Li Mengying
Academy of Music, Suihua University, Suihua, 152000, China.
Sci Rep. 2025 Jan 8;15(1):1305. doi: 10.1038/s41598-025-85407-2.
The purpose of this study is to investigate how deep learning and other artificial intelligence (AI) technologies can be used to enhance the intelligent level of dance instruction. The study develops a dance action recognition and feedback model based on the Graph Attention Mechanism (GA) and Bidirectional Gated Recurrent Unit (3D-Resnet-BigRu). In this model, time series features are captured using BiGRU after 3D-ResNet is inserted to extract video features. Lastly, GA dynamically modifies the node weights to maximize action recognition performance. According to the experimental results, this model's F1 score is 85.34%, and its maximum accuracy on the NTU-RGBD60 datasets is more than 5% greater than that of the current 3D Convolutional Neural Network (3D-CNN) baseline algorithm. In addition, the model shows high efficiency and resource utilization in test time, training time and CPU occupancy. The research shows that this model has strong competitiveness in dealing with complex dance action recognition tasks, and provides efficient and personalized technical support for future dance teaching. Meanwhile, the model provides a powerful tool for dance educators to support their teaching activities and enhance students' learning experience.
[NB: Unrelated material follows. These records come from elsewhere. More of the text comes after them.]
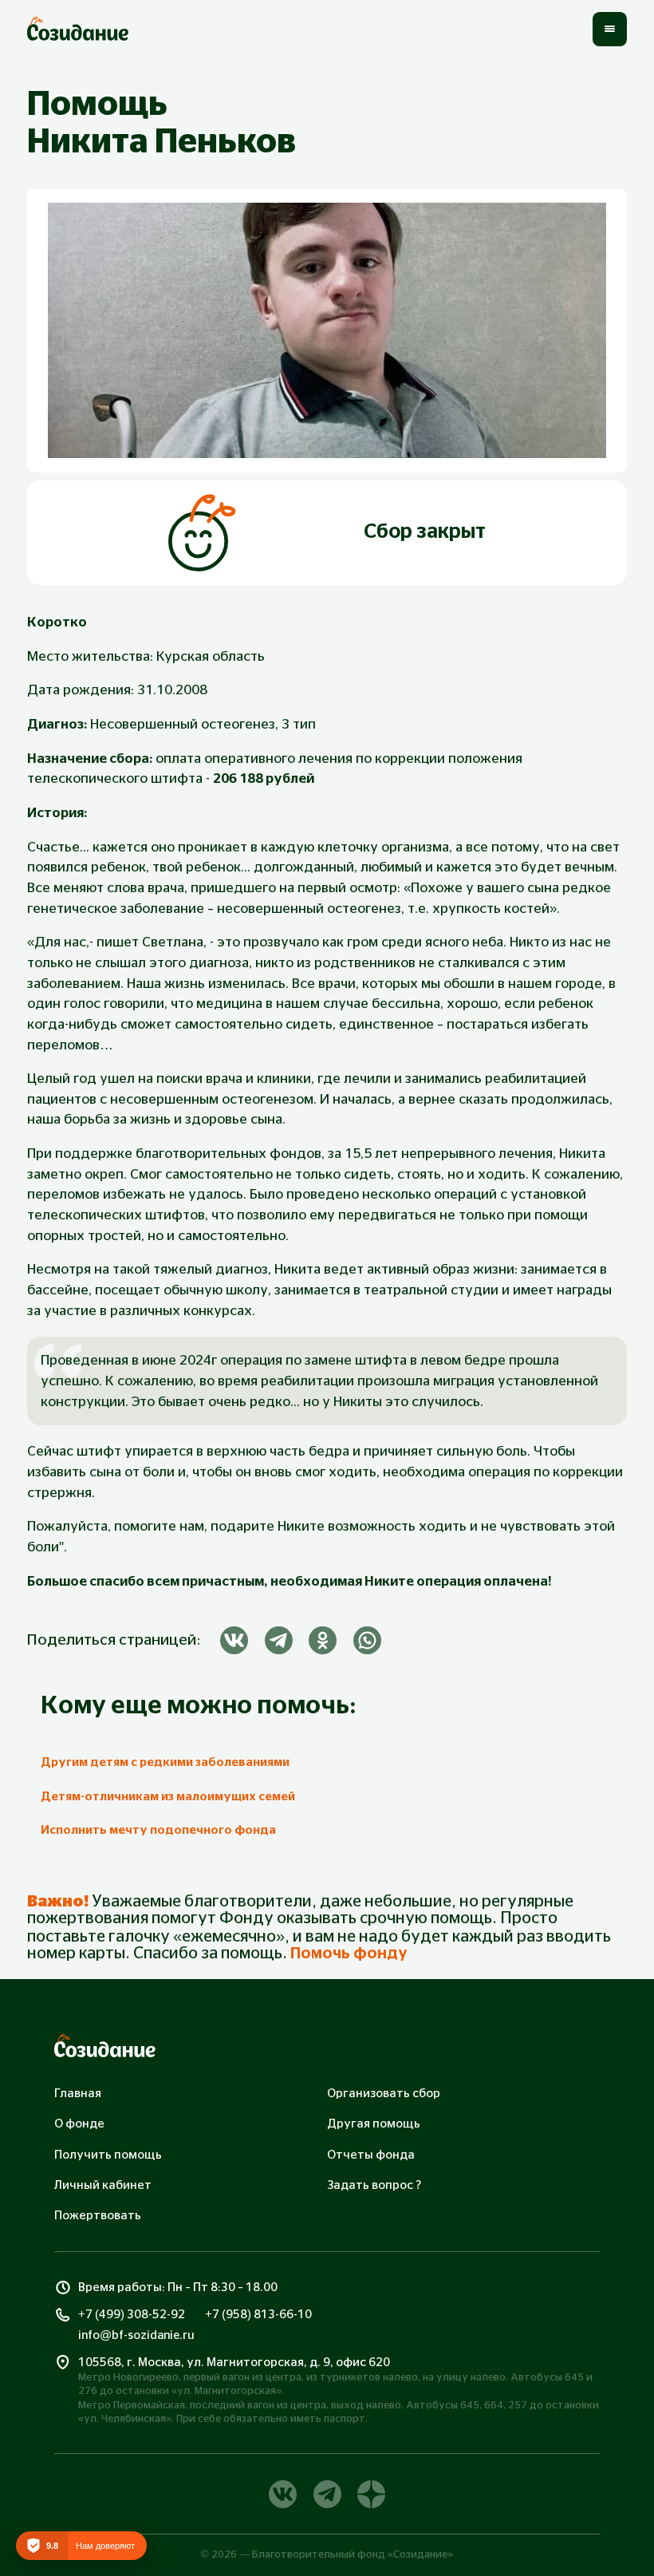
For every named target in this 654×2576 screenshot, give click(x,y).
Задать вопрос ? (374, 2185)
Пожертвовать (97, 2216)
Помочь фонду (349, 1954)
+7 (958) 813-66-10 (258, 2315)
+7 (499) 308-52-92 (131, 2315)
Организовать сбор (383, 2094)
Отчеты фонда (371, 2155)
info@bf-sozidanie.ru (136, 2335)
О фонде (79, 2124)
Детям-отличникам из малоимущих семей (168, 1797)
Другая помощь (373, 2124)
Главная (77, 2094)
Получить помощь (108, 2155)
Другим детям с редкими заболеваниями (165, 1762)
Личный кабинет (103, 2185)
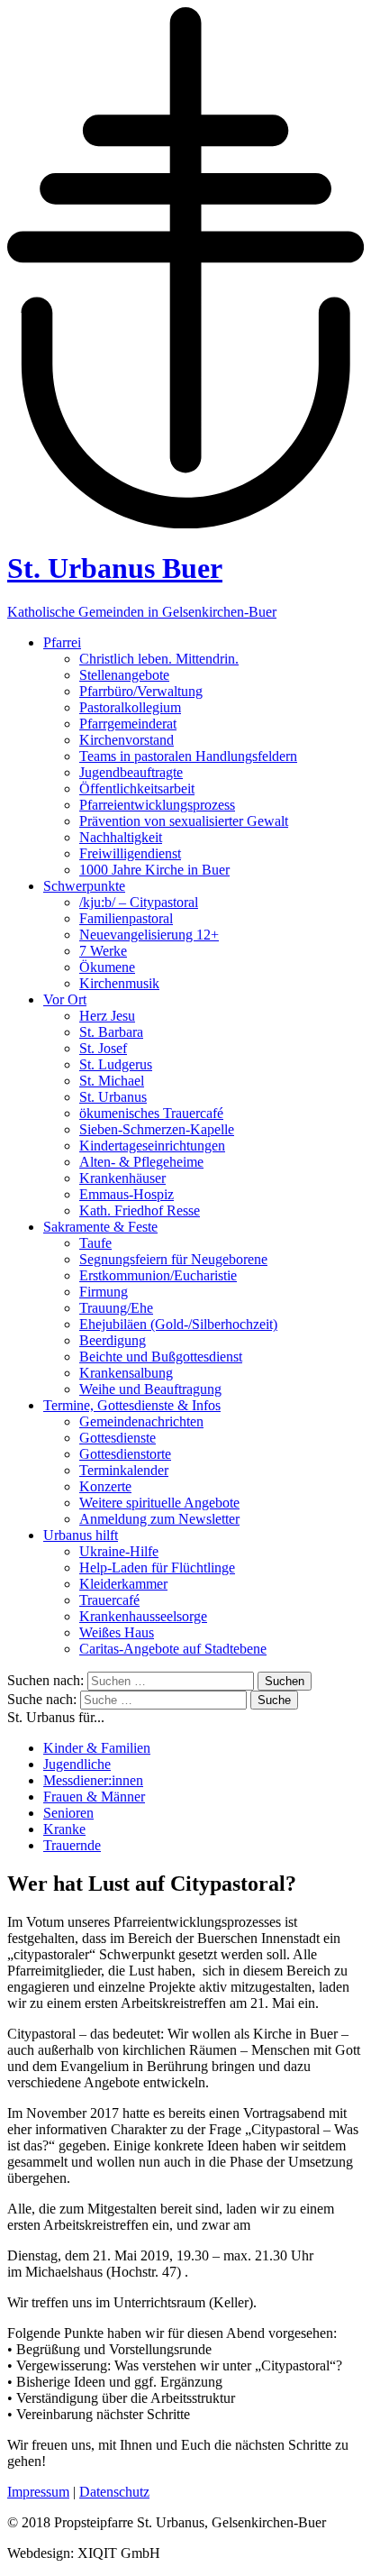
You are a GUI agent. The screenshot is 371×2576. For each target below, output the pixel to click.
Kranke (64, 1829)
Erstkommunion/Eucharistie (158, 1275)
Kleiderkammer (123, 1583)
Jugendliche (77, 1764)
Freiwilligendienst (130, 853)
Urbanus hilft (80, 1535)
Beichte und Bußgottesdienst (160, 1356)
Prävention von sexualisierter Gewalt (183, 821)
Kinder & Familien (96, 1748)
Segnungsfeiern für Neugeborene (173, 1259)
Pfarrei (62, 642)
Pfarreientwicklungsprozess (157, 804)
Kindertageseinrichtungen (152, 1145)
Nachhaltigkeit (120, 837)
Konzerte (105, 1486)
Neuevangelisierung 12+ (149, 934)
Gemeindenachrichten (141, 1421)
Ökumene (107, 967)
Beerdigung (112, 1340)
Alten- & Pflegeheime (141, 1161)
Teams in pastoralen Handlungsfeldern (188, 756)
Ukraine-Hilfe (118, 1551)
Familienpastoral (126, 918)
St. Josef (103, 1048)
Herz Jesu (107, 1015)
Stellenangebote (124, 675)
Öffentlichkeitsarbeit (137, 788)
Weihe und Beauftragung (150, 1389)
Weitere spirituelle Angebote (159, 1502)
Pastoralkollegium (130, 707)
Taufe (95, 1243)
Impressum (38, 2491)
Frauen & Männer (94, 1796)
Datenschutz (114, 2491)
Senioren (68, 1812)
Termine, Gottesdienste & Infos (132, 1405)
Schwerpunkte (84, 886)
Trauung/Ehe (116, 1308)
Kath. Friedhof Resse (139, 1210)
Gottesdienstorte (125, 1454)
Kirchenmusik (119, 983)
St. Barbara (111, 1032)
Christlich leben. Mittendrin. (159, 658)
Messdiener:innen (93, 1780)
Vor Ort (64, 999)
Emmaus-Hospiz (126, 1194)
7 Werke (103, 950)
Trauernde (72, 1845)
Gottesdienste (117, 1437)
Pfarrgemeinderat (127, 723)
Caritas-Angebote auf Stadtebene (173, 1648)
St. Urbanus (113, 1097)
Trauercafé (109, 1600)
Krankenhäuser (122, 1178)
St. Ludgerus (115, 1064)
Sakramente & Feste (100, 1226)
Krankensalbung (126, 1372)
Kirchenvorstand (126, 739)
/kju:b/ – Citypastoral (138, 902)
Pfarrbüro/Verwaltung (141, 691)
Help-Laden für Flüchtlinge (157, 1567)
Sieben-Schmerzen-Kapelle (156, 1129)
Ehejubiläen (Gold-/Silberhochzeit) (178, 1324)
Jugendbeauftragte (131, 772)
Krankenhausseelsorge (143, 1616)
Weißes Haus (116, 1632)
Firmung (103, 1291)
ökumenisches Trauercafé (151, 1113)
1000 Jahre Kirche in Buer (154, 869)
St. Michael (111, 1080)
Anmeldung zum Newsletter (159, 1518)
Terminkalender (123, 1470)
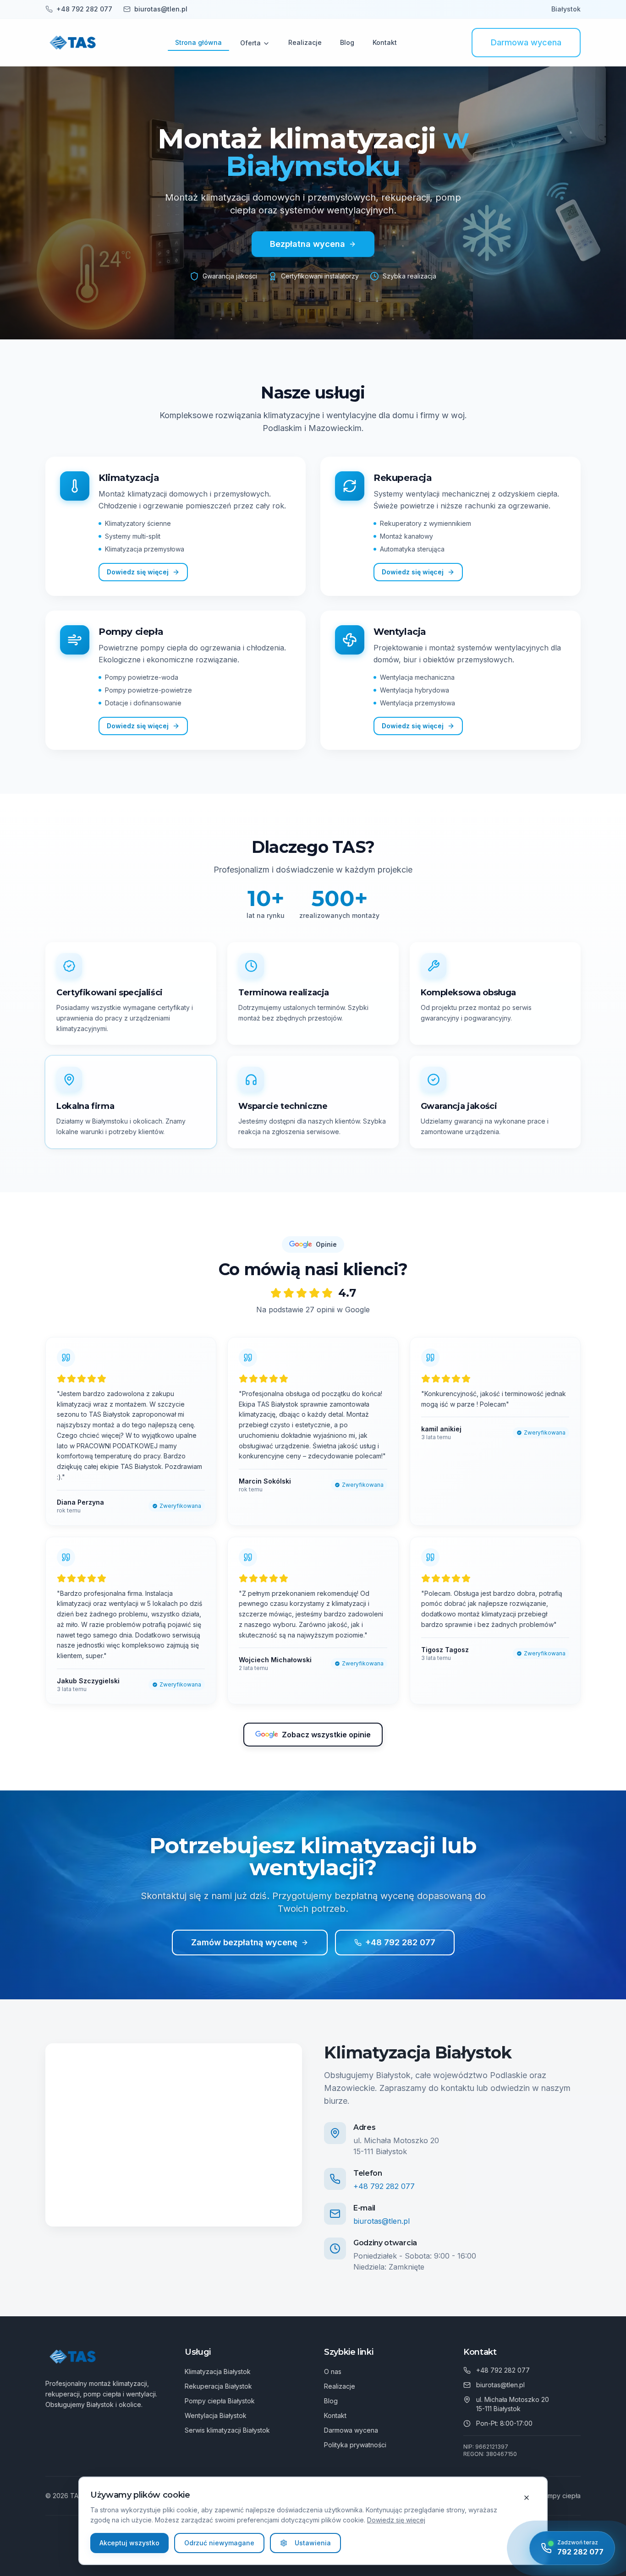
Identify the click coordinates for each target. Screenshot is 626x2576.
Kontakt (385, 42)
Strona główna (198, 42)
本研究的目的是探讨如何利用深度学习和其他人工智能(AI)技术来提高舞蹈教学的智能水平。该研究基于图注意力机制(GA)和双向门控循环单元(3D-Resnet-BigRu)开发了一种舞蹈动作识别与反馈模型。在该模型中,在插入3D-ResNet以提取视频特征后,使用双向门控循环单元(BiGRU)捕获时间序列特征。最后,图注意力机制(GA)动态修改节点权重以最大化动作识别性能。根据实验结果,该模型的F1分数为85.34%,其在NTU-RGBD60数据集上的最大准确率比当前的3D卷积神经网络(3D-CNN)基线算法高出5%以上。此外,该模型在测试时间、训练时间和CPU占用率方面显示出高效率和资源利用率。研究表明,该模型在处理复杂的舞蹈动作识别任务方面具有强大的竞争力,并为未来的舞蹈教学提供了高效且个性化的技术支持。同时,该模型为舞蹈教育工作者提供了一个强大的工具,以支持他们的教学活动并增强学生的学习体验。